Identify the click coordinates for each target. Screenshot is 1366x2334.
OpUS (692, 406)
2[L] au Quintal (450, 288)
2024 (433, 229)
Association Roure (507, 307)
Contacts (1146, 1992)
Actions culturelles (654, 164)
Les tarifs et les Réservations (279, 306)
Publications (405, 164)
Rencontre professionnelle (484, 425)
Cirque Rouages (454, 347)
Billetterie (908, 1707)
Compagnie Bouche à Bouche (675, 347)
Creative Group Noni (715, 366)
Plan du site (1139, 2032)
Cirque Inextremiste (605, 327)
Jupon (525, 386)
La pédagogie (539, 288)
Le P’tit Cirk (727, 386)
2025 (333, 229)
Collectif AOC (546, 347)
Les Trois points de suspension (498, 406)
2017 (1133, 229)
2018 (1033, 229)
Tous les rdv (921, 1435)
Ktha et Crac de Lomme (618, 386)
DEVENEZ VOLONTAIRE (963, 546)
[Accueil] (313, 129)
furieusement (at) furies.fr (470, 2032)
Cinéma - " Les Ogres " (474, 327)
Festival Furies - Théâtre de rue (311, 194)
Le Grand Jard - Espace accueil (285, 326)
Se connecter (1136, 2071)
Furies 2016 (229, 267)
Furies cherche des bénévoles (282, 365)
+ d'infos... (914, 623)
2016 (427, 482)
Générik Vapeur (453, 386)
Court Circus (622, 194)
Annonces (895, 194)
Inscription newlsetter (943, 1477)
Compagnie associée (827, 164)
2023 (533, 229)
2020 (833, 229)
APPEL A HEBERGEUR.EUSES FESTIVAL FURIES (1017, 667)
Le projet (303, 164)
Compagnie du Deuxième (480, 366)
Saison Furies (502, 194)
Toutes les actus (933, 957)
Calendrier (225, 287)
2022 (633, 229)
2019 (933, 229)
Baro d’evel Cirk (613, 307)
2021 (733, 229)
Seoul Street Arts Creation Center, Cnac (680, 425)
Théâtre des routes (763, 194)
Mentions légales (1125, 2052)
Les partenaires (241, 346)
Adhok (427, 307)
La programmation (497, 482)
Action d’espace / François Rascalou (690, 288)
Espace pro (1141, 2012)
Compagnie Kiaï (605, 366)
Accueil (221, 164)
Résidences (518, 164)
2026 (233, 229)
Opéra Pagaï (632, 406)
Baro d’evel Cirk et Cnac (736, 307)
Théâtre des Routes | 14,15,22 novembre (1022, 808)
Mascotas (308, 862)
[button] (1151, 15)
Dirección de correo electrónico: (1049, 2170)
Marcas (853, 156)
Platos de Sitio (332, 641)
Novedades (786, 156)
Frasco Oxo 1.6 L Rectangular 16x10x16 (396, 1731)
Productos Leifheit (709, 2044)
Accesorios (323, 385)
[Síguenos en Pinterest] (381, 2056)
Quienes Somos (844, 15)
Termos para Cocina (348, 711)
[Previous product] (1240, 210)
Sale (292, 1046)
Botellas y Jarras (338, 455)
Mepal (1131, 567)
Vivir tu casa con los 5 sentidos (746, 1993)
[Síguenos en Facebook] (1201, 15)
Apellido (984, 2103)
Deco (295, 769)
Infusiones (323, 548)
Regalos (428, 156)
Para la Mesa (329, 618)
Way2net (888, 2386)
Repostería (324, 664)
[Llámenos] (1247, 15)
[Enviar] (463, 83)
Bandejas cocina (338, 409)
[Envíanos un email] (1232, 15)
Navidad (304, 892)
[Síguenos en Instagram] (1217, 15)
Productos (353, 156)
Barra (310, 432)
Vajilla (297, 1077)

•••••

**Exercise description**
The lines needed are the ones from the first line of the entries through the line that contains "Publications (405, 164)", given again without any change.

**Reply to the exercise**
Identify the click coordinates for each target. Screenshot is 1366x2334.
OpUS (692, 406)
2[L] au Quintal (450, 288)
2024 (433, 229)
Association Roure (507, 307)
Contacts (1146, 1992)
Actions culturelles (654, 164)
Les tarifs et les Réservations (279, 306)
Publications (405, 164)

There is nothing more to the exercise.